* _Text section_:

To conduct research safely with potentially hazardous microorganisms, the researcher must (1) identify the components of the research that are hazardous (hazard identification), (2) assess the additional risks associated with manipulating the materials in experimentation (risk assessment), and (3) establish the facilities, equipment, and practices necessary to protect workers from the identified risk (risk management).
The responsible party for conducting hazard identification and risk assessment and for putting risk management measures in place is generally the laboratory director. The laboratory director is further responsible for ensuring that all research personnel are aware of the risks associated with the research and are trained in the techniques established for safe work practices. Roles and responsibilities for safe conduct in research must be established for all persons involved prior to initiating research.
Precautions described in this unit should be applied to the routine handling of viable pathogenic microorganisms, as well as all human‐derived materials, because they may harbor dangerous pathogens such as human immunodeficiency virus (HIV), hepatitis B virus (HBV), cytomegalovirus (CMV), Epstein‐Barr virus (EBV), and some bacterial pathogens.

* _Given information_:
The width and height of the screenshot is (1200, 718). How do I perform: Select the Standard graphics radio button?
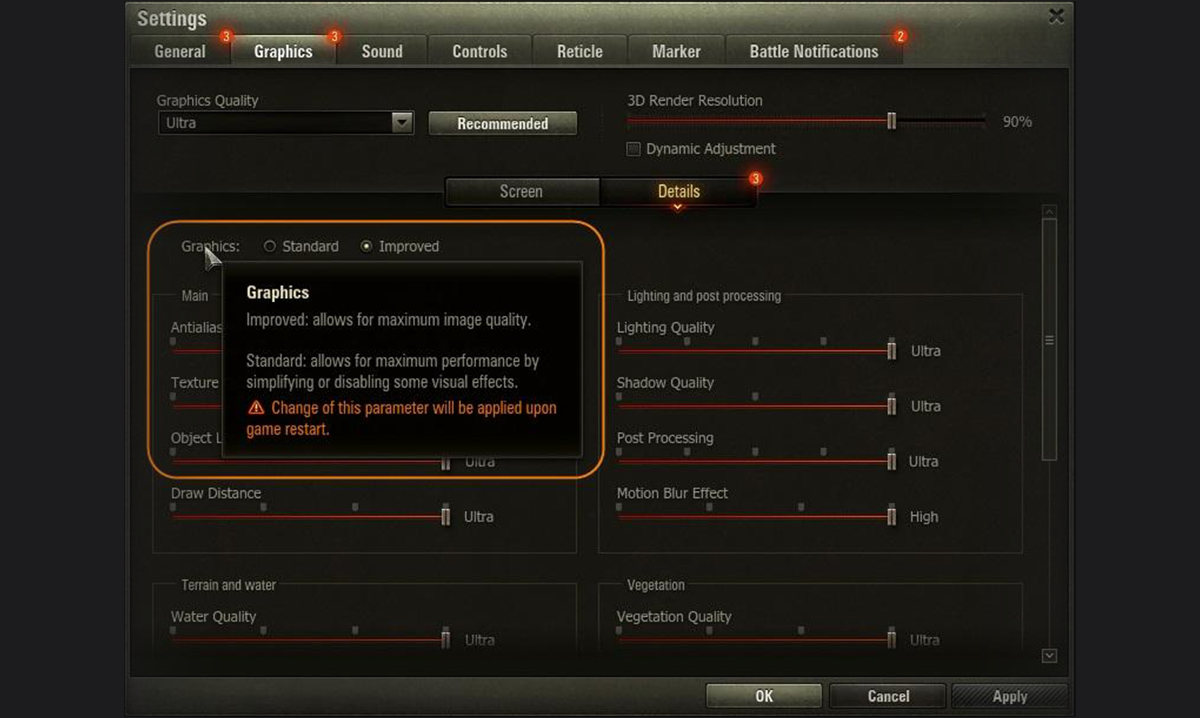tap(270, 246)
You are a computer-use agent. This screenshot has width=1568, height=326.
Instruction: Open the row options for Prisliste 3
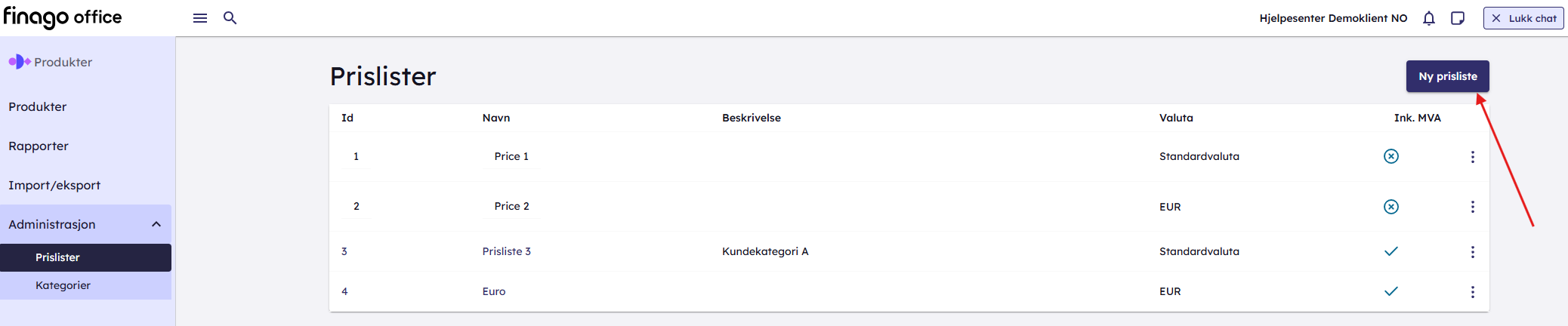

* _Activity list_:
A – Write out the part of the biosafety text that begins at the words "Precautions described in" and stops after the words "some bacterial pathogens.".
B – Write what comes next in the biosafety text, picking up after its last sentence.

* _Responses for each task_:
A –
Precautions described in this unit should be applied to the routine handling of viable pathogenic microorganisms, as well as all human‐derived materials, because they may harbor dangerous pathogens such as human immunodeficiency virus (HIV), hepatitis B virus (HBV), cytomegalovirus (CMV), Epstein‐Barr virus (EBV), and some bacterial pathogens.

B –
In addition to concern for transmission from human‐derived material, research materials derived from animals should be evaluated for the presence of agents capable of infecting humans. An unfortunate example is the likelihood that materials derived from Old World nonhuman primates such as the macaque may contain cercopithecine herpesvirus (CHV‐1), also called herpes B virus or B‐virus. This virus causes simple cold sores in macaques but can be fatal to humans (Holmes et al., 1995). Other rodent‐borne diseases have been transferred to humans via cell lines that were passaged through rodent hosts (Baum et al., 1966). Many other pathogens that infect animals can also infect humans: these are called zoonotic agents (Hankenson et al., 2003).
The potential hazard of a biological agent is determined by more than just the nature of the organisms. In an experimental setting, a good part of the concern comes from the manner in which biological material is handled. Experimental procedures are inherently designed to shake, poke, and probe microbes—methods that are likely to contribute to the release of an organism. Work in today's research environment often requires amplification, genetic modification, and testing in animal models.
Many basic research activities such as centrifugation, sonication, vortexing, pipetting, etc. by their nature may generate splashes, sprays, or aerosols. Amplification of an organism creates the potential for a larger exposure if released accidentally. The equipment and process used for these methods must be designed to minimize splashes, sprays, aerosols, or other inadvertent releases.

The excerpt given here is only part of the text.